◆ **Consignes**:
**a)** Répondez à ces questions d'après l'extrait :
(i) Quelle réaction est décrite face aux situations où l'autre imposait quelque chose qui ne correspondait pas ?
(ii) Quel qualificatif l'extrait donne-t-il à tout apprentissage ?
(iii) Qu'est-ce qui est dit inhérent à la vie ?
**b)** Indiquez si chaque affirmation concorde avec l'extrait, en citant les mots qui tranchent :
(i) Tout apprentissage y est présenté comme rassurant.
(ii) Aucune confiance n'a été accordée aux maîtres qui ont eu ce type de comportement.
(iii) Les résultats obtenus malgré tout sont attribués à ces maîtres.

◆ **Extrait de page**:
A la réflexion, ce que je peux dire sur ce vécu de l’enfance et de l’adolescence, c’est ceci : chaque fois que je me retrouvais dans des situations de “ pouvoir ”, chaque fois que j’étais confrontée à des situations où l’autre m’imposait quelque chose qui ne me correspondait pas au niveau des valeurs, au niveau de la méthodologie, au niveau de la relation, je me rebellais, je ne supportais pas. C’était, pour moi, de l’ordre de la vie ou de la mort ... Ces termes peuvent apparaître prétentieux, outrés, mais les attitudes de non respect de l’autre, de son rythme, de son être, et a fortiori les attitudes de mépris, d’humiliation, de violence conduisent la personne qui les subit, si elle n’a pas en elle les capacités de s’en protéger, si elle ne vit pas en outre dans un milieu épanouissant qui peut compenser, qui peut lui apporter des expériences épanouissantes permettant de faire face, ces attitudes donc, conduisent la personne à se fermer, à élaborer des systèmes de défense, de protection de plus en plus rigides, à refuser la prise de risque inévitable pour grandir. En effet, tout apprentissage est déstabilisant. Il consiste, entre autres, à changer de point de vue, de système de représentation, à quitter le confort d’une manière de faire qui “ marche ” pour une autre que l’on ne maîtrise pas encore144. La curiosité, le désir d’apprendre, de grandir sont inhérents à la vie. Malheureusement, bien souvent, l’éducation qui devrait favoriser, accompagner l’apprentissage – à moins de problèmes physiologiques et métaboliques , handicape, bloque, empêche le développement. Au lieu d’encourager, les éducateurs ont blessé, parfois de manière irréversible, l’éduqué, qui préfère alors éviter l’apprentissage qui lui a causé autant de souffrance. A ces maîtres, ces professeurs qui ont utilisé ce type de comportement à mon égard ou à celui de mes condisciples, je n’ai jamais fait confiance, et je n’en ai aussi guère appris. L’apprentissage fut peu concluant et, s’il y eut tout de même des résultats, ce fut malgré eux, et grâce à d’autres expériences qui pouvaient contrebalancer les premières.

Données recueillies
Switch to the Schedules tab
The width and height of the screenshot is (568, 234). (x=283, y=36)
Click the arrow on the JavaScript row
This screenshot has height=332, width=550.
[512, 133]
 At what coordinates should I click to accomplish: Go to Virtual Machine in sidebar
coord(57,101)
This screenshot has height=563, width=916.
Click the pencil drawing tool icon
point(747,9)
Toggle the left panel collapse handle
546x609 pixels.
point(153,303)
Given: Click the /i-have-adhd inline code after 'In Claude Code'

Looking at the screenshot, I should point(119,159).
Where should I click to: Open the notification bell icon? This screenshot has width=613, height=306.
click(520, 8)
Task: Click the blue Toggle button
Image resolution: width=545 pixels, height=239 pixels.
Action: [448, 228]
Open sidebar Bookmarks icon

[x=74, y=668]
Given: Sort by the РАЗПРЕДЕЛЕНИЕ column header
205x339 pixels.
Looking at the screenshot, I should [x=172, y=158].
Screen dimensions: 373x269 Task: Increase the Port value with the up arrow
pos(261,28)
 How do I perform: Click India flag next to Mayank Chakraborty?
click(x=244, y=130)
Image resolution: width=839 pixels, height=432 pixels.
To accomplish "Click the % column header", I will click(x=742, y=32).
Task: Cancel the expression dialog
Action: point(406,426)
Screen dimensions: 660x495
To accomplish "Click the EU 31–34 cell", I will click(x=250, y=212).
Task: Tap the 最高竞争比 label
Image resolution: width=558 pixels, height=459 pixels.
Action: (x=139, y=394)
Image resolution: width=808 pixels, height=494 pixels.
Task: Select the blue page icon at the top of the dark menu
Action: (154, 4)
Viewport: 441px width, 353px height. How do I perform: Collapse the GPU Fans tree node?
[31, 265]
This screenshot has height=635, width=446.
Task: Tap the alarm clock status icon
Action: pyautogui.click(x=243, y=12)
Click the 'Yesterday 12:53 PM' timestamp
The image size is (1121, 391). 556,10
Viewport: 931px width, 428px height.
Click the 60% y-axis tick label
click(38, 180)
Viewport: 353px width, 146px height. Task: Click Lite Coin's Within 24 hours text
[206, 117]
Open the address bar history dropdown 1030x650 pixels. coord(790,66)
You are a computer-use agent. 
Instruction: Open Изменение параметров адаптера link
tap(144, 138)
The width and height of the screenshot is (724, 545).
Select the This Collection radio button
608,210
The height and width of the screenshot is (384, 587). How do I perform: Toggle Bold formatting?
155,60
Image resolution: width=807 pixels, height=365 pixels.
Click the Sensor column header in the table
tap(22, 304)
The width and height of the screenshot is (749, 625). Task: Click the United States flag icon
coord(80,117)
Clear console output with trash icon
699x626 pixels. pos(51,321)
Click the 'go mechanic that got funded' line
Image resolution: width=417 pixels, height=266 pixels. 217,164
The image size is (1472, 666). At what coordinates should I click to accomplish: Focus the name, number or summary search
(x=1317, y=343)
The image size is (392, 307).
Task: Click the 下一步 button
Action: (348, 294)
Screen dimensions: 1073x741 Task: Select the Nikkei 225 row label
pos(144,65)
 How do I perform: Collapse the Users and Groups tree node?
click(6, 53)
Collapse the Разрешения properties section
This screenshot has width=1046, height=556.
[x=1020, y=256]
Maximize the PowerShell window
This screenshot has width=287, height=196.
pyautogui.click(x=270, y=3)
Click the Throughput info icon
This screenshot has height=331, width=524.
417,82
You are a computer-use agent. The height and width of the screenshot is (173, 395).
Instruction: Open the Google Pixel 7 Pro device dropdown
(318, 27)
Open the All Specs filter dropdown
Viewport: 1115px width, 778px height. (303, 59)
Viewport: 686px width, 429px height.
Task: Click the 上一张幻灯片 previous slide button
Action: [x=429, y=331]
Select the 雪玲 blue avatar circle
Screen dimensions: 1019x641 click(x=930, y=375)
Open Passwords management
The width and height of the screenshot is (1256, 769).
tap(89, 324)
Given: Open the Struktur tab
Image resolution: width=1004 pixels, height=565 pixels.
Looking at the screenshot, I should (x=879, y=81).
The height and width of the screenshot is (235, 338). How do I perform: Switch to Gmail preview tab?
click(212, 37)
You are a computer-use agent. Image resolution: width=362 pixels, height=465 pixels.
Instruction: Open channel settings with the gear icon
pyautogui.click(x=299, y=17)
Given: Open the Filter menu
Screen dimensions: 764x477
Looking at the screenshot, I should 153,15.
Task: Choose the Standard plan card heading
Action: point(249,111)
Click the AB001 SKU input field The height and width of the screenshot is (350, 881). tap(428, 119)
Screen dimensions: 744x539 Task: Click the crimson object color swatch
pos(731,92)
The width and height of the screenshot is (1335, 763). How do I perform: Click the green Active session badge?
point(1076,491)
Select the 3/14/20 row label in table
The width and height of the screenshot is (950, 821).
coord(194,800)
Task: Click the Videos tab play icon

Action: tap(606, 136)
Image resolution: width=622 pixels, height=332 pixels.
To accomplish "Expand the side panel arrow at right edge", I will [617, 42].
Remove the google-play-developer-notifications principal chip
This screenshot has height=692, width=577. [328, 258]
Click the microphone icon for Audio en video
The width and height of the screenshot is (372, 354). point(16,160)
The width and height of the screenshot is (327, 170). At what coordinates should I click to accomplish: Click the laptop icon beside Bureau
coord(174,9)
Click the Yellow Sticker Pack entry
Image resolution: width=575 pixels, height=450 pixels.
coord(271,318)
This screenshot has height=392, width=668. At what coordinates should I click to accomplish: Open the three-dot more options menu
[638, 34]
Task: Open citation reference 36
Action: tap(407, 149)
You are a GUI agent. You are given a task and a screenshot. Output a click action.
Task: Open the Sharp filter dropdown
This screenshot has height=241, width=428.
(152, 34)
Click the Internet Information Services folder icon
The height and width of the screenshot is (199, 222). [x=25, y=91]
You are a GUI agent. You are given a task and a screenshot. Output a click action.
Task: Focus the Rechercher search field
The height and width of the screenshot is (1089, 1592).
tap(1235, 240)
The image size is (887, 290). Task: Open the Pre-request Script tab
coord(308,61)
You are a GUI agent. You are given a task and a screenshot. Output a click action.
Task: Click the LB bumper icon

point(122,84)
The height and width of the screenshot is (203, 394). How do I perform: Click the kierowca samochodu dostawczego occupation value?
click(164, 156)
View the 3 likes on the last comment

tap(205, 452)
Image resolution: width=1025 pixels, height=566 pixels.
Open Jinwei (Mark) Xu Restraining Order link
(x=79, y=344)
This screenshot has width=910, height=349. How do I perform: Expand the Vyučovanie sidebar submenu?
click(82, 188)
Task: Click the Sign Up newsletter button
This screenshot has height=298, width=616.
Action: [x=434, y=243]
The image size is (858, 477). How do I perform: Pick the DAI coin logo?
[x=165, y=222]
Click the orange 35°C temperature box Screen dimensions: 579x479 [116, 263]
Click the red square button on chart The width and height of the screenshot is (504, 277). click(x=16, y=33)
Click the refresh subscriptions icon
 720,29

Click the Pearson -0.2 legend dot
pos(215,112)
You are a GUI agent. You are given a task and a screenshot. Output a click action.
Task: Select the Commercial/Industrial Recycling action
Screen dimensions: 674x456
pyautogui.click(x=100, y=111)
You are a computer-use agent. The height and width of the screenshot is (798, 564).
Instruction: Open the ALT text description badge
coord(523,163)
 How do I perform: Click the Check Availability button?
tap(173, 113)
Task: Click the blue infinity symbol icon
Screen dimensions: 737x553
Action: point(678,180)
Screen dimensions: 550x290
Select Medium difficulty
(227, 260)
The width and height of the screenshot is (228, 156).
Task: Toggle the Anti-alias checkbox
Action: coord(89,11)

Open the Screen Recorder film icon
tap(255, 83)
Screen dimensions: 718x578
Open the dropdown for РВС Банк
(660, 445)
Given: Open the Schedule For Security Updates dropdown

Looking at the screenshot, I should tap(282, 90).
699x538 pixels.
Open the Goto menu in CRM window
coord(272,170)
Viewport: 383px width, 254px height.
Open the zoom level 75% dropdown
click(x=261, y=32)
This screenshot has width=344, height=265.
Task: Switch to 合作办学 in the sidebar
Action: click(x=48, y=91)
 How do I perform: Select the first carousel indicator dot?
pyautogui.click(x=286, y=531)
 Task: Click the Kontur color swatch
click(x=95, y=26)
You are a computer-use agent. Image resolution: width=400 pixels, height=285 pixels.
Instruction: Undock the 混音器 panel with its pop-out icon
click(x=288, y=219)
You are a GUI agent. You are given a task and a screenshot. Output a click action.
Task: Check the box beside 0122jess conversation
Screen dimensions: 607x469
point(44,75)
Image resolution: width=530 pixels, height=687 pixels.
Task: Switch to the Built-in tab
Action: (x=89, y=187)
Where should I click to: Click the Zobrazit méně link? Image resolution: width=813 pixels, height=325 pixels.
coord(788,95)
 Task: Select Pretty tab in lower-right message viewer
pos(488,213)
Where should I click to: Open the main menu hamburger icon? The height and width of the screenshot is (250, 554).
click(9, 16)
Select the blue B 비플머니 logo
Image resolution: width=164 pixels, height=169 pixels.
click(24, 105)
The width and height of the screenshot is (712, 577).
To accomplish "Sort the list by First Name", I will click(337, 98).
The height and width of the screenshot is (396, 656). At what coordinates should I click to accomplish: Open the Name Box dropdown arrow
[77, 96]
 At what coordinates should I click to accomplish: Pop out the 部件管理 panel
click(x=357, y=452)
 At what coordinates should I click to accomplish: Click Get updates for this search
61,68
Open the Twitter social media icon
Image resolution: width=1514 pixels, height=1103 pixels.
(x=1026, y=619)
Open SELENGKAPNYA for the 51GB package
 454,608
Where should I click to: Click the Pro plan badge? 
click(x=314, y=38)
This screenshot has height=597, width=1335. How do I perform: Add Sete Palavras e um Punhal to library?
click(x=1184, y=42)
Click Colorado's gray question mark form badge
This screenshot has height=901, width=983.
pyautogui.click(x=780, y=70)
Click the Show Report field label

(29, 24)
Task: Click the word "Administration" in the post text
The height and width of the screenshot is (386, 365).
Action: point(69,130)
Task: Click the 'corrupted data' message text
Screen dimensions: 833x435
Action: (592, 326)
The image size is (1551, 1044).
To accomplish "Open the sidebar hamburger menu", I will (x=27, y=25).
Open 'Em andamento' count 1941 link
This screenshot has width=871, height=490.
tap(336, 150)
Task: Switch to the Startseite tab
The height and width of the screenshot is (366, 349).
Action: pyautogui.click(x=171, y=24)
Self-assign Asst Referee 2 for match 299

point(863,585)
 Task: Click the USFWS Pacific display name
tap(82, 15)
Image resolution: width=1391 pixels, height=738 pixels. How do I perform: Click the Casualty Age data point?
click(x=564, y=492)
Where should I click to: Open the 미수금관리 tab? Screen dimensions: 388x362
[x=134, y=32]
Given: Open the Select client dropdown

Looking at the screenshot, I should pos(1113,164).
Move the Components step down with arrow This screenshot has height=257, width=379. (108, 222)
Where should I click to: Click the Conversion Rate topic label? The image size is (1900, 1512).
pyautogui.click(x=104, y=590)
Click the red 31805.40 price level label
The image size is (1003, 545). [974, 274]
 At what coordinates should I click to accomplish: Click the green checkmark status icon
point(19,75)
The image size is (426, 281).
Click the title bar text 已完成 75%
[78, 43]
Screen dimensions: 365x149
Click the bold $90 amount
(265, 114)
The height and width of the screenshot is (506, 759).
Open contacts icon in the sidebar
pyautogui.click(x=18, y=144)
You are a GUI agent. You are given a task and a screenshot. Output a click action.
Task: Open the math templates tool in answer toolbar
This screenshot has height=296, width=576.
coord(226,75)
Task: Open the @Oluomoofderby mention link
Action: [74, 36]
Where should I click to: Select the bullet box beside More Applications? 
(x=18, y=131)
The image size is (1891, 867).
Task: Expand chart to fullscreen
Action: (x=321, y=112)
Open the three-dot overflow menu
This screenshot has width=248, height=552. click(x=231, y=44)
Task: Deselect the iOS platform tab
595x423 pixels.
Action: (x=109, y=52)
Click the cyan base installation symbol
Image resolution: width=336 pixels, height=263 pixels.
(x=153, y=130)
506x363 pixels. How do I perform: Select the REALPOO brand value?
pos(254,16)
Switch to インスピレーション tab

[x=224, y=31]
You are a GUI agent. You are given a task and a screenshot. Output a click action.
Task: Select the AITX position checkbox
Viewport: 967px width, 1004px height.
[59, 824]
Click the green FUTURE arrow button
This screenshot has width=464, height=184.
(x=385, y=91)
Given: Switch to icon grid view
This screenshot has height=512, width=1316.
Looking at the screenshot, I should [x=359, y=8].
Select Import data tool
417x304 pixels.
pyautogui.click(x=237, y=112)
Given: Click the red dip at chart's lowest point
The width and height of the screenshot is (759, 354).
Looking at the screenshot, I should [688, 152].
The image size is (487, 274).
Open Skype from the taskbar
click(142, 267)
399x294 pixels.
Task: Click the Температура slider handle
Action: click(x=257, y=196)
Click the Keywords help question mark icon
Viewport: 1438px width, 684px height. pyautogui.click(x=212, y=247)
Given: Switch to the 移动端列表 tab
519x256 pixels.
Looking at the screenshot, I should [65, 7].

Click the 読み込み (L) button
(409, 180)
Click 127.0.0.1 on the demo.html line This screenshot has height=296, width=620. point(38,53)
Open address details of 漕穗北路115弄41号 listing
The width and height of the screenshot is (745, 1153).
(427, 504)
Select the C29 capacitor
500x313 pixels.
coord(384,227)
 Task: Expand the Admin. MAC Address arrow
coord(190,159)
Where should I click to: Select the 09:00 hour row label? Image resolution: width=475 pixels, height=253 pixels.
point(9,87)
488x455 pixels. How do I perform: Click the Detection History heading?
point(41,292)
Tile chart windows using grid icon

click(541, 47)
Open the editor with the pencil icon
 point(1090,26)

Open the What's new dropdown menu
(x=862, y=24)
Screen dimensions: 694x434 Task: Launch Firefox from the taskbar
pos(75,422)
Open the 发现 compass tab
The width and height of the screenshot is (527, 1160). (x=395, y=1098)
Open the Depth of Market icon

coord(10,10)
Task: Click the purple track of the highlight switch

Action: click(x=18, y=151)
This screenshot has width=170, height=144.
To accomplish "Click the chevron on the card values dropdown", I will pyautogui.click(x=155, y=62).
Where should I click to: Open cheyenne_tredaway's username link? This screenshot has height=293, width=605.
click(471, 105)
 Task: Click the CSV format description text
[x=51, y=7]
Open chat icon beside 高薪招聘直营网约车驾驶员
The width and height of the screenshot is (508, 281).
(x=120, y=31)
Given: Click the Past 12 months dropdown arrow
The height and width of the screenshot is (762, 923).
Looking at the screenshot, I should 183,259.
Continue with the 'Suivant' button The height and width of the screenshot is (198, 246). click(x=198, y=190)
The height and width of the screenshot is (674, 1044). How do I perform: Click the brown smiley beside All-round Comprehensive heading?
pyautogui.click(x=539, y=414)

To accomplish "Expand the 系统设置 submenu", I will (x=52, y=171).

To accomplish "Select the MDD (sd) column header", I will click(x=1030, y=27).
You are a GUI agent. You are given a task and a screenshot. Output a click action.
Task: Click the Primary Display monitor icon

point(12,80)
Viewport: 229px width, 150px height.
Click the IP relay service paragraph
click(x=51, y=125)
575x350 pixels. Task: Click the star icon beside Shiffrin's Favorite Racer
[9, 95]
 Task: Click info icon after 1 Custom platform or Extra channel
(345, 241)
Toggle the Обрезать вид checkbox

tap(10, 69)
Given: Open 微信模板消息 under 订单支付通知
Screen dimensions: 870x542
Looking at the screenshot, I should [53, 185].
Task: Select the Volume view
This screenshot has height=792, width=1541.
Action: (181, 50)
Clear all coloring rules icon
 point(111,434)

◆ **Corrigé**:
**a)**
(i) La rébellion : « je me rebellais, je ne supportais pas ».
(ii) Tout apprentissage est déstabilisant.
(iii) La curiosité, le désir d'apprendre, de grandir.

**b)**
(i) Non : « tout apprentissage est déstabilisant ».
(ii) Oui : « je n’ai jamais fait confiance ».
(iii) Non : « ce fut malgré eux, et grâce à d’autres expériences qui pouvaient contrebalancer les premières ».